On est reconnaissant à Thomas Tacquet et à la mezzo-soprano Anne-Lise Polchlopek d’avoir suscité l’apparition d’un CD voué à Paul Arma (1905-1987), dénommé Chants du Silence.10 Il rassemble des œuvres variées de cet autre Magyar d’origine. Devenu français comme le grand résistant Missak Manouchian (1906-1944), Arma est ainsi présenté par Thomas Tacquet : « fruit d’une Hongrie confuse ; études auprès de Bartok et de Kodaly à l’Académie nationale de musique de Budapest ; collaboration avec Brecht et Eisler en Allemagne ; engagements pour les folklores paysans et urbains dans toute l’Europe ; multiplicité des expérimentations artistiques. ».11 Dès la première écoute du CD Chants du Silence, j’ai été impressionné par l’excellence de l’exécution des pages qu’il renferme. De manière simultanée, j’ai mesuré que ses auditeurs se trouvent en présence d’une très grande musique. Elle a été négligée trop longtemps. Autrement dit, le temps n’est plus où Amaury du Closel prêchait dans le désert.
Dr. Philippe Olivier
1 Le magazine autrichien Opern. News vient de publier un très informatif entretien avec Amaury du Closel. Lien : https://opern.news/news/beitrag/657.

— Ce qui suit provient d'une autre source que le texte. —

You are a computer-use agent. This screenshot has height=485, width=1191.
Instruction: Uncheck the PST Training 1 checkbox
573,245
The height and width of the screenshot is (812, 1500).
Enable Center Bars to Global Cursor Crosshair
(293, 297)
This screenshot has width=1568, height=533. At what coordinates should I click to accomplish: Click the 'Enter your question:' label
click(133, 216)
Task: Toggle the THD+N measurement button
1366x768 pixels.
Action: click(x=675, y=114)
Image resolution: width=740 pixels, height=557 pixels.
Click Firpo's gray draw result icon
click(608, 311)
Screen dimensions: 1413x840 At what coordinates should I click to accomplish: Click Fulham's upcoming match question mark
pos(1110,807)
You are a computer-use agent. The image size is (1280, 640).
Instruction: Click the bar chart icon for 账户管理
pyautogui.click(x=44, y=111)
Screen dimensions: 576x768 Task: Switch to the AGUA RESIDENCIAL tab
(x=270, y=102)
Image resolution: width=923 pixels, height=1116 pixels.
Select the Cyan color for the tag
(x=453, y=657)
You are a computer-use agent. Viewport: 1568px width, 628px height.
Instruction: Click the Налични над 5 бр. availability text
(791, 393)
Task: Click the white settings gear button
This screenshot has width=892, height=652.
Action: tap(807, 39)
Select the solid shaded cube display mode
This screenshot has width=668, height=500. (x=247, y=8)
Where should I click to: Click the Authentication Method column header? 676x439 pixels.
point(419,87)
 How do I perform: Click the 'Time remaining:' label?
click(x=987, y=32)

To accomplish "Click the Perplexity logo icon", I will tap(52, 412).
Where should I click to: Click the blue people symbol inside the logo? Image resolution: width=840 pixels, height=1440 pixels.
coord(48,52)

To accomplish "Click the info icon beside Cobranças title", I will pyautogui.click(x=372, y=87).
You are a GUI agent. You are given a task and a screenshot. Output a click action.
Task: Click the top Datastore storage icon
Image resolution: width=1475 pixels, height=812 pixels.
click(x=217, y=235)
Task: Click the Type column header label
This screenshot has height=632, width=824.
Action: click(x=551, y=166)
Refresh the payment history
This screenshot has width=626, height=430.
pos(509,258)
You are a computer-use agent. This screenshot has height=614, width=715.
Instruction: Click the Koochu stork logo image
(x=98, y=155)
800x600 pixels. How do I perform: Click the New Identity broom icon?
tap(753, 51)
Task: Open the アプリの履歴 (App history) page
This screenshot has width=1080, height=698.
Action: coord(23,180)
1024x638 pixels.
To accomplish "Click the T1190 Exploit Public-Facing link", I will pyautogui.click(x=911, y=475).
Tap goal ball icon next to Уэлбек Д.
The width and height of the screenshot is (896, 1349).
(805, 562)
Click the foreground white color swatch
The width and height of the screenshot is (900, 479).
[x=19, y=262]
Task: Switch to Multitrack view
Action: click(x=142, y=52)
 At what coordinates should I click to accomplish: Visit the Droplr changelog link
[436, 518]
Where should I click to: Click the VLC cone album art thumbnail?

3 On lira avec profit l’imposant ouvrage d’Amaury du Closel intitulé Les Voix étouffées du 3ème Reich. Il a été publié chez Actes Sud en 2005.
4 Frederic Spotts : Hitler and The Power of Aesthetics, The Overlook Press, Woodstock & New York, 2003, p. 262.
5 On le constate en lisant le Konzertführer – Orchestermusik de Renner publié en 1952 chez le prestigieux éditeur Reclam. L’auteur y maltraite notamment le Quatuor pour la fin du temps écrit par Olivier Messiaen (1908-1992) durant sa captivité en Allemagne.
6 La Force par la joie.
7 Golo Mann : Deutsche Geschichte des XIX. und XX. Jahrhunderts , Fischer, Francfort, 1958, p. 444. Ces mots sont ici donnés dans la traduction de Philippe Olivier.
8 Référence : KMI 111215.
9 Les recherches sur l’exil, spécialité germanique et anglo-saxonne englobant aussi les écrivains, les plasticiens, les autres artistes, les politiciens et tous les opposants ayant réussi à s’échapper de l’Allemagne nazie.
10 Cet enregistrement a été publié en 2022 par le label Hortus sous la référence Hortus 217.
11 Ces mots sont extraits d’un texte écrit par Thomas Tacquet pour le programme du concert Arma-Kosma donné à Strasbourg le 22 novembre 2022.